* DATA SHOWN

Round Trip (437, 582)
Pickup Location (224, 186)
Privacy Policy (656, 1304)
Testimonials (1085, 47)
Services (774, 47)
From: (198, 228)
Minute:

* PROBLEM STATEMENT
Emit the full listing verbatim.

* REPLY
Round Trip (437, 582)
Pickup Location (224, 186)
Privacy Policy (656, 1304)
Testimonials (1085, 47)
Services (774, 47)
From: (198, 228)
Minute:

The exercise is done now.